* **HOW TO COMPLETE THIS TASK**
Which of the lines below mention the word "computer"? Pull each one out.

* **DATASET EXCERPTS**
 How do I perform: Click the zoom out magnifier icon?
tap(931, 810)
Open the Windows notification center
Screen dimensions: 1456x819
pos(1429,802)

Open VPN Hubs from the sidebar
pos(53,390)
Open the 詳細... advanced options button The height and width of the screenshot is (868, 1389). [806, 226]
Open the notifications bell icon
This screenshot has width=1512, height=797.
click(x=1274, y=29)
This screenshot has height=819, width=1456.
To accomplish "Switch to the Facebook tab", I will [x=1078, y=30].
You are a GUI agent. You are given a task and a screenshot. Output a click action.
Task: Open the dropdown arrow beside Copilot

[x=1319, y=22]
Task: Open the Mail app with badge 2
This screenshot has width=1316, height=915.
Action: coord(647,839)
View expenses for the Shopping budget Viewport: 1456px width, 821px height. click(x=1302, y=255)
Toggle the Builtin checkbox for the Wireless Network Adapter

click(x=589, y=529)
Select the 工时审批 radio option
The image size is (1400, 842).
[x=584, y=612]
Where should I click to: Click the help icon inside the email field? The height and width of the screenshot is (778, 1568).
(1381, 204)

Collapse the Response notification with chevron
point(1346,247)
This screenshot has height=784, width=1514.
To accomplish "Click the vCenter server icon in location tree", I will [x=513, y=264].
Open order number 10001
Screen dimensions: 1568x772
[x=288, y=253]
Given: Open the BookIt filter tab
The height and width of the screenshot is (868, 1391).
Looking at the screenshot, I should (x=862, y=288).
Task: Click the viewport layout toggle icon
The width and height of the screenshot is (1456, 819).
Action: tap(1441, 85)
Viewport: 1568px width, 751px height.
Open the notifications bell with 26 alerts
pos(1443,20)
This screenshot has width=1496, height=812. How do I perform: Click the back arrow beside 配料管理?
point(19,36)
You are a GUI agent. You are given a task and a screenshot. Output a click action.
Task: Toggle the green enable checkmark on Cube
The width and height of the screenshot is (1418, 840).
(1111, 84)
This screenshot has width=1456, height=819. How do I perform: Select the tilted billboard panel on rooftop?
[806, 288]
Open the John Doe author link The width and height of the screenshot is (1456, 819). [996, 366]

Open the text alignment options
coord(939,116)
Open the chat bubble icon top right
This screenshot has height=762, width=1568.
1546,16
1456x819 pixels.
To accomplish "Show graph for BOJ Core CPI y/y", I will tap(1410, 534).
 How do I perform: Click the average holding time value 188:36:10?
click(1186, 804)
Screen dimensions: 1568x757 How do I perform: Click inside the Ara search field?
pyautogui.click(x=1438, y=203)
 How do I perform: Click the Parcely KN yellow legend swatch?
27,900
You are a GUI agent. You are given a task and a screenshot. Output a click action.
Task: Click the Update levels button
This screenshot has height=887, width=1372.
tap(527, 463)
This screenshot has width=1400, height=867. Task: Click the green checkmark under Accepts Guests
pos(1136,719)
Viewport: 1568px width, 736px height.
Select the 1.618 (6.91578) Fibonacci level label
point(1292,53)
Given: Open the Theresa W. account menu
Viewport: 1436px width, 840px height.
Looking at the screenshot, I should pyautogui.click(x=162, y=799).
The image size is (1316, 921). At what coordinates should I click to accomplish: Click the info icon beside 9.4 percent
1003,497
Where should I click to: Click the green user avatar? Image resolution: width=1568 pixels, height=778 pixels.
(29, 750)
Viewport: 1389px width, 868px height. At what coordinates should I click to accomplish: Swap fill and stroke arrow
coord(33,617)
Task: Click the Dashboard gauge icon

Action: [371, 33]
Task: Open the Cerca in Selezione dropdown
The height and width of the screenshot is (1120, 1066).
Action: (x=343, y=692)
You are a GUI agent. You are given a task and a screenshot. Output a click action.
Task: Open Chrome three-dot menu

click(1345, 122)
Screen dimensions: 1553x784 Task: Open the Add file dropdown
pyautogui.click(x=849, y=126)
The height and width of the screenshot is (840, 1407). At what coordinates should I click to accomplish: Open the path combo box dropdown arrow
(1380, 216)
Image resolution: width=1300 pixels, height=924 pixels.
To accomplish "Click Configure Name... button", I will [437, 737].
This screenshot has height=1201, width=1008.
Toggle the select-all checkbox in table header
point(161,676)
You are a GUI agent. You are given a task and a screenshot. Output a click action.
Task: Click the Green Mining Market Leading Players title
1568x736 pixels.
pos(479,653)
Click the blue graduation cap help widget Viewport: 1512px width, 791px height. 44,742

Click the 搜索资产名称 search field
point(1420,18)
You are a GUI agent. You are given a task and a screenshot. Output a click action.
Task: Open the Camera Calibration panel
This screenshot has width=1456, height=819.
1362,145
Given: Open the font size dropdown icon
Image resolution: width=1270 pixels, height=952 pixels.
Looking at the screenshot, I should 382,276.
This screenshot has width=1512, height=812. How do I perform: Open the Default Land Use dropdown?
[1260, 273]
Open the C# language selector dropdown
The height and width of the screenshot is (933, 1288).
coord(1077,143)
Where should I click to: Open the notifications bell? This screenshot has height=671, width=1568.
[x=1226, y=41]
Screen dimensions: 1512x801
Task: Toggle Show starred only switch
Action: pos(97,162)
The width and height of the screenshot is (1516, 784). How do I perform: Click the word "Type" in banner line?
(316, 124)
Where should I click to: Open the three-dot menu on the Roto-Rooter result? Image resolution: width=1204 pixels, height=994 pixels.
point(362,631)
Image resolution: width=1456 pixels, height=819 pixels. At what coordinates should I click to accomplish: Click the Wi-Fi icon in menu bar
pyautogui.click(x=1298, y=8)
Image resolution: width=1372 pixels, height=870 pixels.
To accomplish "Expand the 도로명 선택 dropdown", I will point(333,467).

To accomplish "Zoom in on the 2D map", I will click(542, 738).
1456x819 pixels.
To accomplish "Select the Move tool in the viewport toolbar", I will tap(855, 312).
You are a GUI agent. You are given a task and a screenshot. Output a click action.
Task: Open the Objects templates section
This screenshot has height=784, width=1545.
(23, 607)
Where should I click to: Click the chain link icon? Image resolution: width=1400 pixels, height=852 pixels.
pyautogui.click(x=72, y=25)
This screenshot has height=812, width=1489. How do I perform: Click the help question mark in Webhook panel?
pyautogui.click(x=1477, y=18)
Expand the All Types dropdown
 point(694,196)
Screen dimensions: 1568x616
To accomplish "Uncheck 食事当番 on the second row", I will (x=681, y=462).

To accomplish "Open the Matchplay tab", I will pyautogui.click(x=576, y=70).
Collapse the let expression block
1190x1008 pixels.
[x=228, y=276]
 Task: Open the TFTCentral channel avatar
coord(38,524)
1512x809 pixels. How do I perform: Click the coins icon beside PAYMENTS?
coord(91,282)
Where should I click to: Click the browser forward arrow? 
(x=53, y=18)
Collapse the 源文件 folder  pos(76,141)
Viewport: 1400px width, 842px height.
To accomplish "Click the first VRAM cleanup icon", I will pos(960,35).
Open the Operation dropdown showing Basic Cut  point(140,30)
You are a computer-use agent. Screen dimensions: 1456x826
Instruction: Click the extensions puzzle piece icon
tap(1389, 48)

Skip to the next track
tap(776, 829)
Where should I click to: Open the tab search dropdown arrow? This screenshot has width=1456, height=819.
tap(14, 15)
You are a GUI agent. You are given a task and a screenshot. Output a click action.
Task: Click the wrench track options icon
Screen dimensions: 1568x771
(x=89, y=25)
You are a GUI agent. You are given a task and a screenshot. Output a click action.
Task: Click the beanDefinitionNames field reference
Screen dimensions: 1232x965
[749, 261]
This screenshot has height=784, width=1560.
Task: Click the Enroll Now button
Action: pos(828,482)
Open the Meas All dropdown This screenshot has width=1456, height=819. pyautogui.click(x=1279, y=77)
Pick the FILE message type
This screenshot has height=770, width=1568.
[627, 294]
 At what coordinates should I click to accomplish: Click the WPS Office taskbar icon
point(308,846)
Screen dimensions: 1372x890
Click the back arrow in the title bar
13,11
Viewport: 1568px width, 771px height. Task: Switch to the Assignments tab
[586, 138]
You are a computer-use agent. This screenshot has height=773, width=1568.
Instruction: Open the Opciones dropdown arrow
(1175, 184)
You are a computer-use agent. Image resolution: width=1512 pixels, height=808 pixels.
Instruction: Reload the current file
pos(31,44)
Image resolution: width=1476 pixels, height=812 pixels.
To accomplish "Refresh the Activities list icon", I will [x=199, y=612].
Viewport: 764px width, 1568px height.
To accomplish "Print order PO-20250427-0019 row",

* **ANSWER TO THIS PROBLEM**
You are a computer-use agent. Screen dimensions: 1456x826
You are a computer-use agent. This screenshot has height=773, width=1568.
You are a computer-use agent. Image resolution: width=1512 pixels, height=808 pixels.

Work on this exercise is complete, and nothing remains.